Por Marcius Túlio
É flagrante e notório que viver no Brasil nos sombrios tempos atuais se tornou um jogo de equilíbrio, seja físico, emocional ou psicológico.
As piruetas acrobáticas que o brasileiro comum, mortal, precisa realizar para sair com ferimentos suportáveis estão se tornando cada vez mais arriscados, já que, incólume, é praticamente impossível escapar.
As amarras a que estamos submetidos, com nossa permissão tácita, diga-se de passagem, vem se tornando mais perscrutadoras visando maior capilaridade no que tange ao controle estatal sobre a vida dos cidadãos, tudo isso em doses homeopáticas e até certo ponto indolores, se estabelecendo silenciosamente nos costumes e na vida cotidiana.
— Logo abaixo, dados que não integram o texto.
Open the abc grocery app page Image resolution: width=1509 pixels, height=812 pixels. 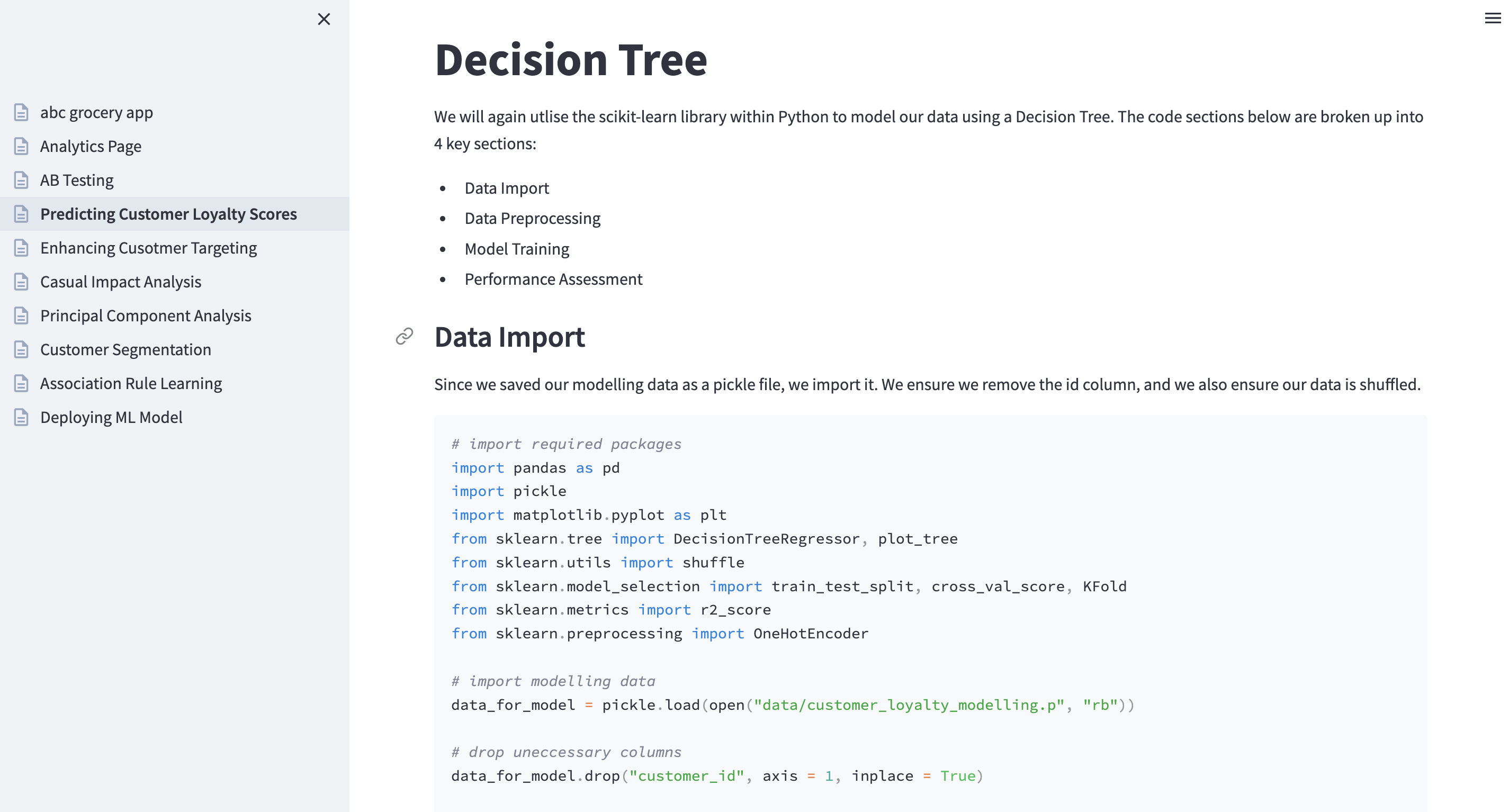(97, 112)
A retroalimentação de um sistema voraz que consome recursos vitais para a saúde social vem se tornando insustentável sob um ponto de vista minimamente racional, de modo que estancar essa verdadeira sangria desatada está mais e mais distante e provavelmente deixará sequelas quase irreversíveis a curto ou médio prazo.
A insegurança instalada no país, de norte a sul, de leste a oeste já se tornou medo, democraticamente estamos a pisar em ovos em todos os sentidos tal qual a população alemã nas décadas de 30 e 40 do século passado ou mesmo no pós Revolução Francesa.
Enquanto os alemães e franceses de outrora tentaram se esquivar dos campos de concentração ou da guilhotina, nós os brasileiros pelejamos contra inquéritos fantasmas e aterrorizantes que pipocam aqui e acolá sem limites ou base legais.
A premissa de que “nullum crimen nulla poena sine lege”, em português nenhum crime, nenhuma pena sem lei ou “Não há crime sem lei anterior que o defina. Não há pena sem prévia cominação legal.” Art 1º do Código Penal Brasileiro, trata-se do princípio da reserva legal, pétreo da nossa Constituição, tida como cidadã, em seu Art 5º, inciso XXXlX, parece ter perdido o sentido ou entrado em desuso.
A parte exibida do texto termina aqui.